Screen grounding examples:
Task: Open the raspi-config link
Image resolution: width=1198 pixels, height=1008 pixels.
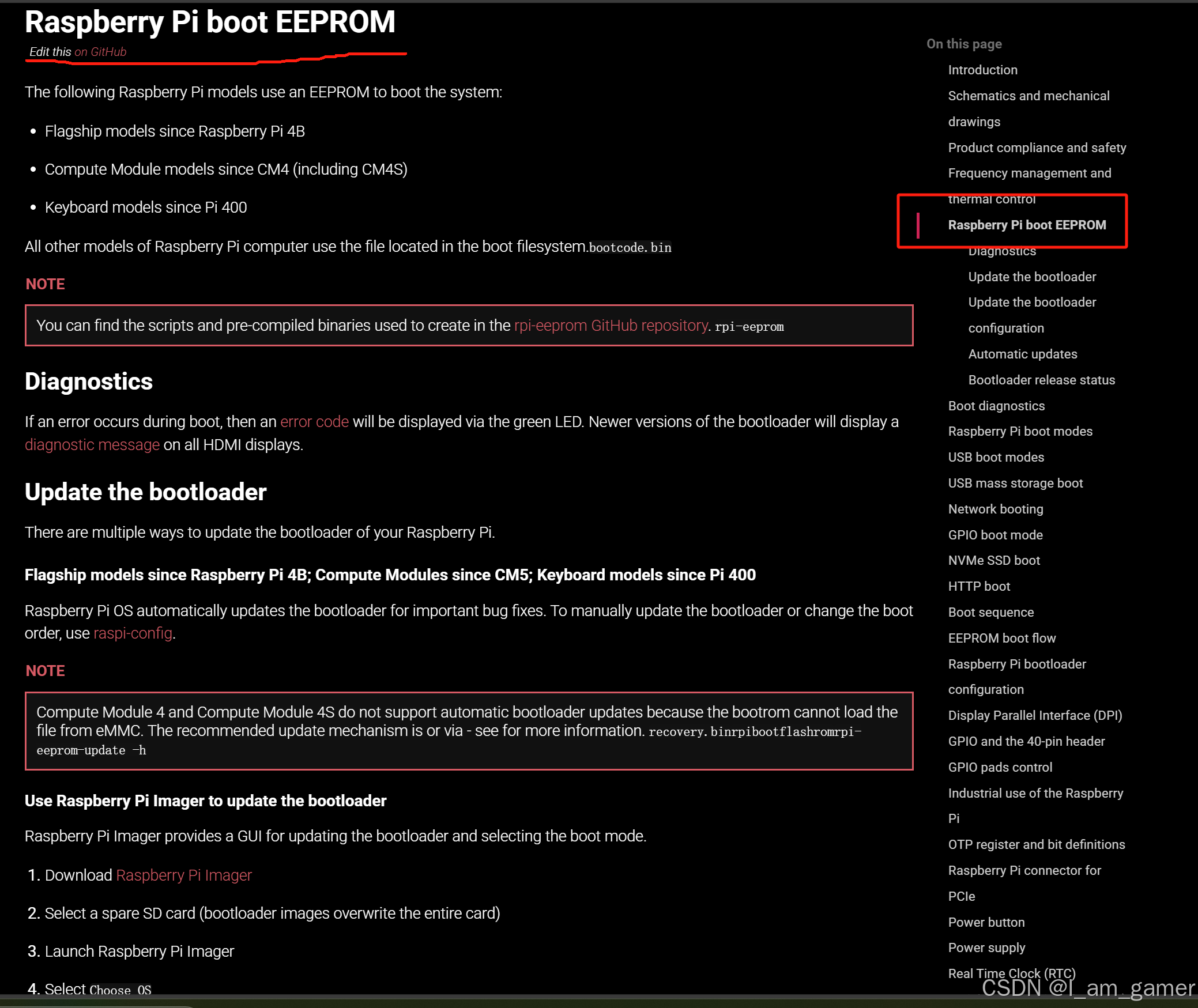Action: [x=133, y=633]
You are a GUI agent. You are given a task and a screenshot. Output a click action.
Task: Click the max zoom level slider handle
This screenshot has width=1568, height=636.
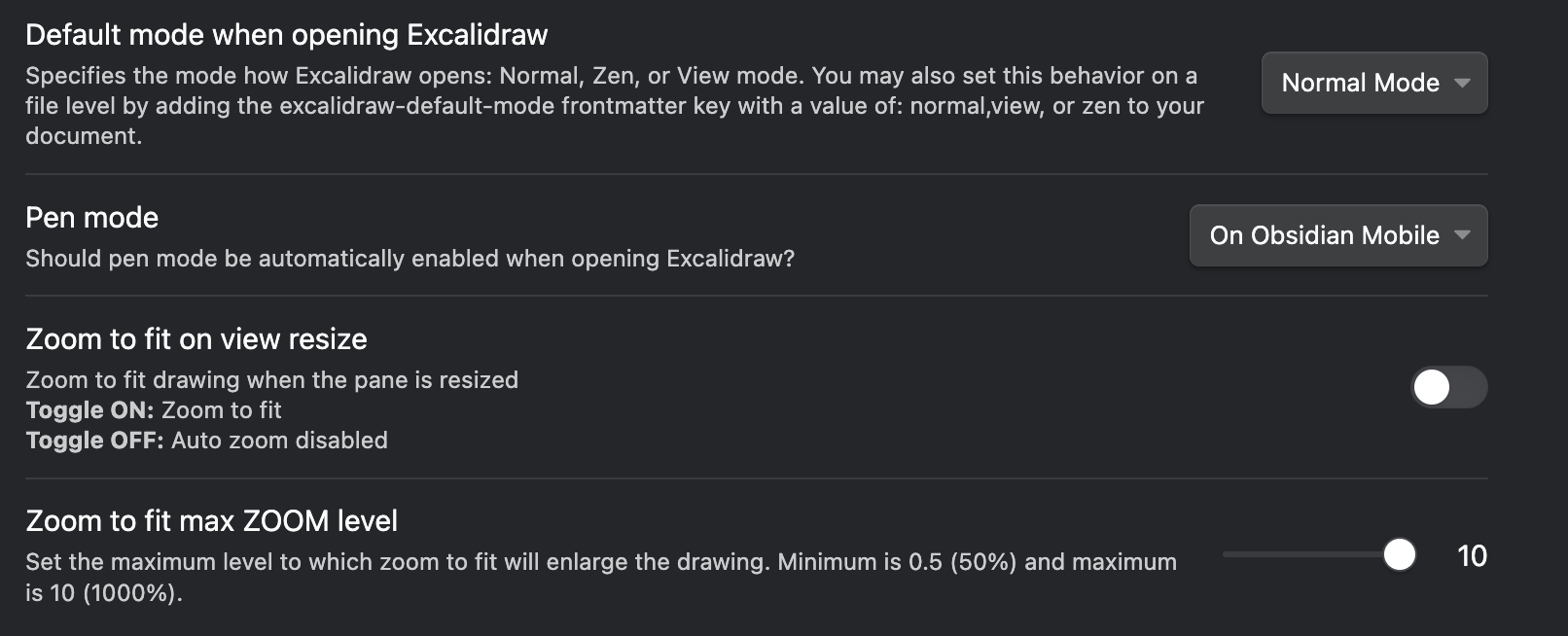click(1400, 555)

### EXERCISE PROMPT
Rewrite every line of the entries above, requests included, with each answer coordinate shifted up by 16. Leave the pictures out.

### SOLUTION
Task: Open the raspi-config link
Image resolution: width=1198 pixels, height=1008 pixels.
Action: [x=149, y=649]
You are a GUI agent. You are given a task and a screenshot. Output a click action.
Task: Click the max zoom level slider handle
This screenshot has width=1568, height=636.
click(1416, 571)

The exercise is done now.